A number of observations of elevated biomarkers were not found to be statistically significant between COPD patients and non-COPD smoker control subjects in this analysis. This may in part be explained by the relatively few smoking controls included in the analysis, as visual inspection of the data as shown in the figures indicate a difference which may have the potential to reach statistical significance had the statistical power been higher.

The findings of the present analyses were not validated in a separate validation cohort for the purpose of this report.
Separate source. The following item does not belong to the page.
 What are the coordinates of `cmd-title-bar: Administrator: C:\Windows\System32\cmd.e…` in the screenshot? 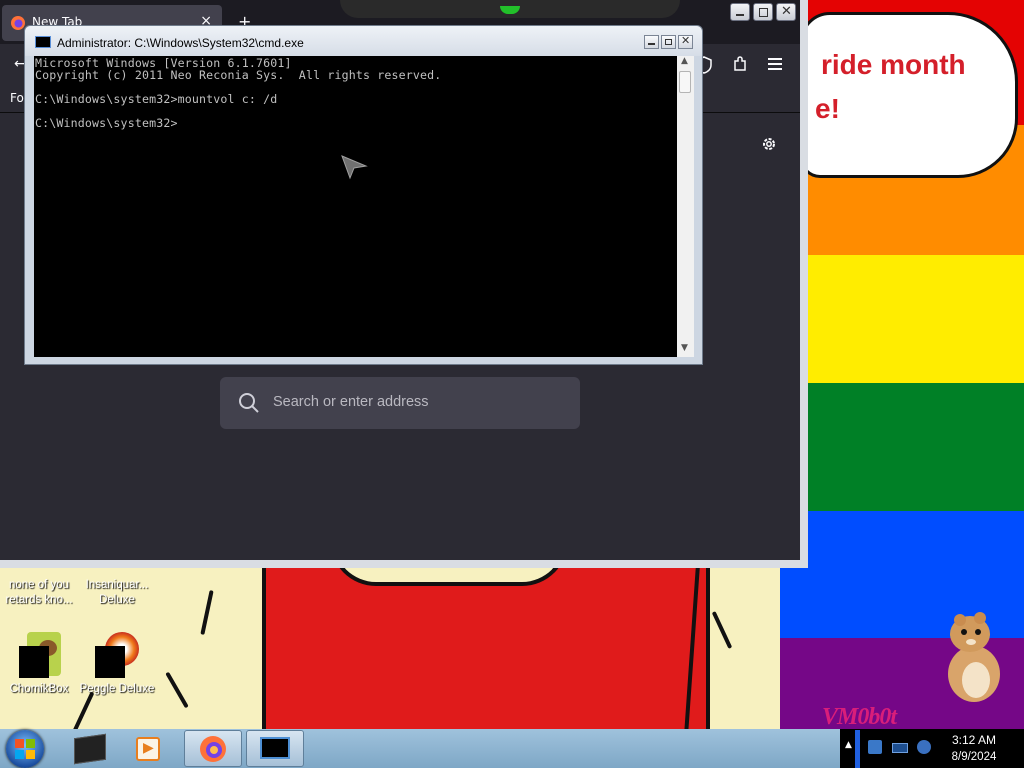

However, recent published report with the same biomarkers in other well-known COPD cohorts support the findings that C6M and EL-NE are significantly associated with lung function in COPD [73, 74], and have been found to be elevated during exacerbations in a smaller study [56].

Construct validity of blood-based biomarkers is often questioned, as definitive evidence that a particular biomarkers indeed does originate from a certain organ or disease mechanism is often scarce. As the main clinical phenotype under study in the COPDGene cohort is lung disease, it appears reasonable to assume that the origin is the lungs, although elastin and collagen are both abundant in other major organs of the body such as the skin. The role of elastin in the alveoli is described in the literature, and results indicate that particularly elastin is a major target in the pathogenesis of emphysema [75], which supports the finding of emphysema associated with EL-NE.

Previous research to link these protease-specific ECM-fragments with the lungs have resulted in a number of reports which support the hypothesized association. The biomarkers analysed in this report have, in addition to in COPD, been found to be significantly elevated in other respiratory diseases, such as idiopathic pulmonary fibrosis [50, 76, 77] and lung cancer [50], indicating that these fragments are likely to originate from pathological turnover of lung tissue, yet no definitive proof currently exists.

Conclusion

These data suggest that type VI collagen turnover and elastin degradation by neutrophil elastase are associated with COPD-related inflammation and emphysema. Serological assessment of type VI collagen and elastin turnover may assist in identification of selected phenotypes likely to be associated with more progression and more amenable to precision medicine for clinical trials.